_Dataset content:_

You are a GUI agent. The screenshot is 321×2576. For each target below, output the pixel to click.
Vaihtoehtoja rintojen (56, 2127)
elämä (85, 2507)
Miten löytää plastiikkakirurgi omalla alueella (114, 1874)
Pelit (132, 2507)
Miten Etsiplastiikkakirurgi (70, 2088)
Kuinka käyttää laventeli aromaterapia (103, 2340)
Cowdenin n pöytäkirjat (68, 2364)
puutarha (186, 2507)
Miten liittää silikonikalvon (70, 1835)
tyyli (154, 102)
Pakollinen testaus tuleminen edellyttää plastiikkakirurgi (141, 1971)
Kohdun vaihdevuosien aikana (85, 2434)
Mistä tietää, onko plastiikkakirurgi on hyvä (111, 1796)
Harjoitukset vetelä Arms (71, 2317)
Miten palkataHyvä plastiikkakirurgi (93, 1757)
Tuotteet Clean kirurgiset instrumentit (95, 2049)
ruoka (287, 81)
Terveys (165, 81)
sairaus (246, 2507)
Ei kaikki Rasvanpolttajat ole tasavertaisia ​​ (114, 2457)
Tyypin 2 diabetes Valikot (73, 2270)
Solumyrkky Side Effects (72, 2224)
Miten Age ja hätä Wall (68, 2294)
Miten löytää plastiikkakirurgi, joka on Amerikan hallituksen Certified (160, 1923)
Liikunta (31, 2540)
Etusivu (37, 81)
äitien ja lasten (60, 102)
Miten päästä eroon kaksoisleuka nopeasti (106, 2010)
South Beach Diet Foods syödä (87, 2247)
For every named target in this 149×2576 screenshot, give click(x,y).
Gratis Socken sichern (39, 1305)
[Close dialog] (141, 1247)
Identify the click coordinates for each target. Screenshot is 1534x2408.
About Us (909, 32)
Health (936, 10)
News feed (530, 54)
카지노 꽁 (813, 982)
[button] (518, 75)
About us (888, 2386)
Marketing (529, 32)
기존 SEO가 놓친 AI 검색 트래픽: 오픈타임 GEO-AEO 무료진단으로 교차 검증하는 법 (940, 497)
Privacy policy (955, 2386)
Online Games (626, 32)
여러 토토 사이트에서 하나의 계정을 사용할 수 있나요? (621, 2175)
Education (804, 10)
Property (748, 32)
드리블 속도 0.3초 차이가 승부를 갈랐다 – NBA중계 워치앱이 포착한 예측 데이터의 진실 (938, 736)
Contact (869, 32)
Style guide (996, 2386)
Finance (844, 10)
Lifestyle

_Exercise requirements:_
Above are the records. Print exactly, and only, the lines from the line with "For every named" to the line with "Property (748, 32)", both inclusive.

_Finished task:_
For every named target in this 149×2576 screenshot, give click(x,y).
Gratis Socken sichern (39, 1305)
[Close dialog] (141, 1247)
Identify the click coordinates for each target. Screenshot is 1534x2408.
About Us (909, 32)
Health (936, 10)
News feed (530, 54)
카지노 꽁 (813, 982)
[button] (518, 75)
About us (888, 2386)
Marketing (529, 32)
기존 SEO가 놓친 AI 검색 트래픽: 오픈타임 GEO-AEO 무료진단으로 교차 검증하는 법 (940, 497)
Privacy policy (955, 2386)
Online Games (626, 32)
여러 토토 사이트에서 하나의 계정을 사용할 수 있나요? (621, 2175)
Education (804, 10)
Property (748, 32)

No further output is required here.